● GIVEN RECORDS
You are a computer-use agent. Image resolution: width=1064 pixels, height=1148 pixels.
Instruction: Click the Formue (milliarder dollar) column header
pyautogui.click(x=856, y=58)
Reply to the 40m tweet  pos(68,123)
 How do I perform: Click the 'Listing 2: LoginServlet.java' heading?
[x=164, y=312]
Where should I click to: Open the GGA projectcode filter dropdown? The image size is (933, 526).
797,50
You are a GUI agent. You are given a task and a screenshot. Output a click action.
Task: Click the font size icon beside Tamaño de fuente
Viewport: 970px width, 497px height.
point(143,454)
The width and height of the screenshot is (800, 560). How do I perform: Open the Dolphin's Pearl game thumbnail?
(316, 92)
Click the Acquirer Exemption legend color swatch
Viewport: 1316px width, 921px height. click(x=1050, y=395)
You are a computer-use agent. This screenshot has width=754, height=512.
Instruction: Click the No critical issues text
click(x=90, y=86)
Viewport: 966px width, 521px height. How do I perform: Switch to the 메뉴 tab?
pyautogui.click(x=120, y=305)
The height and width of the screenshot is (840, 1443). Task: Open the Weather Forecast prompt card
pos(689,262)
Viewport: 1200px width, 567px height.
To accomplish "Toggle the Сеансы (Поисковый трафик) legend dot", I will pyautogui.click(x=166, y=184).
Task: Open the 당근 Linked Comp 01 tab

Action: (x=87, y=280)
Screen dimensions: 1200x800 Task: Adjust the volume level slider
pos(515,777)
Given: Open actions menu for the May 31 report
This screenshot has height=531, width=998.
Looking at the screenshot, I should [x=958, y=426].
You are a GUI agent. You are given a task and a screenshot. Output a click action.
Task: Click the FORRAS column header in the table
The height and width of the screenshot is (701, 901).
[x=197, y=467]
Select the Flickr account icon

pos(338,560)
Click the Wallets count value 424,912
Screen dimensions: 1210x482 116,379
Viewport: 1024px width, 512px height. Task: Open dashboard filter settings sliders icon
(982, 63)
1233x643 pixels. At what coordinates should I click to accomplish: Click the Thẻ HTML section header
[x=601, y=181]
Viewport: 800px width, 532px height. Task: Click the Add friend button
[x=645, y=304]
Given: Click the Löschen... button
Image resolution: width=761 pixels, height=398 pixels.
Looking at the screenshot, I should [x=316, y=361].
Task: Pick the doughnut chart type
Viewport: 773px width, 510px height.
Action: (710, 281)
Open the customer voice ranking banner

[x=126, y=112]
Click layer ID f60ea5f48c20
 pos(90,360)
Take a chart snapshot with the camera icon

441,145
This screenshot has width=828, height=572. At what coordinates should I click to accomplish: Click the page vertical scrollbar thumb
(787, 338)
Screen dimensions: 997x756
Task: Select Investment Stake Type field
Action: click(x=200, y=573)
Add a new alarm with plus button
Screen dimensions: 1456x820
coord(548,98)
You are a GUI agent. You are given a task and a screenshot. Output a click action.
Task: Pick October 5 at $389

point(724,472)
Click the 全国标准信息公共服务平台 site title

● TASK TO COMPLETE
Your answer should be an exact copy of the lines from the one with "Add a new alarm with plus button" through the end of the material, with no other lines.

● WRITTEN SOLUTION
Add a new alarm with plus button
Screen dimensions: 1456x820
coord(548,98)
You are a GUI agent. You are given a task and a screenshot. Output a click action.
Task: Pick October 5 at $389

point(724,472)
Click the 全国标准信息公共服务平台 site title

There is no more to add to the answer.